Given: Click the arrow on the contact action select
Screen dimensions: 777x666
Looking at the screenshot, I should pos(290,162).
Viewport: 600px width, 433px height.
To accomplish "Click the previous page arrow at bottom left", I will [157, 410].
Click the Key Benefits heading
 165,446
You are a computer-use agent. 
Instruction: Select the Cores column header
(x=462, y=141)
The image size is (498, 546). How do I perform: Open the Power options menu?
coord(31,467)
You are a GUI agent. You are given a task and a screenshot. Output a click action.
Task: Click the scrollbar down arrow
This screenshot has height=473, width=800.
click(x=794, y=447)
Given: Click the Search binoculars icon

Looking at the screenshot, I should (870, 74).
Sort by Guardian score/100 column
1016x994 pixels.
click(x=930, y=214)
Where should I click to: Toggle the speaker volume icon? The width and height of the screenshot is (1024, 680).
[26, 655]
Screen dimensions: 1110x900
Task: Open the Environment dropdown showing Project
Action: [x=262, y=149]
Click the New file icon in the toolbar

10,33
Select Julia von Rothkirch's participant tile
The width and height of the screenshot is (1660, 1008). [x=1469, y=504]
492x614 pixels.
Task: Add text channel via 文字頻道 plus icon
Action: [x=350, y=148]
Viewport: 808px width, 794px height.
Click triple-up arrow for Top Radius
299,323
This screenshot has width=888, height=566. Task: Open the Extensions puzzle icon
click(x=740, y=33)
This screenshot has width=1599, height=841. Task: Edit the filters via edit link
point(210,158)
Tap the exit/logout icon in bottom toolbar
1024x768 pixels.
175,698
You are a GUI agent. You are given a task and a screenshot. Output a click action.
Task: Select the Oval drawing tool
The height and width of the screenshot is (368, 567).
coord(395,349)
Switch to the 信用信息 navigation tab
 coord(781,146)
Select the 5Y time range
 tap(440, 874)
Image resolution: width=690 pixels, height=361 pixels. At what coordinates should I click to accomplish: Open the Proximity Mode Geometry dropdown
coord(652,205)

Work request: If a line in the entries holds the string "bottom", count it, then state the total and nothing more.

Written answer: 2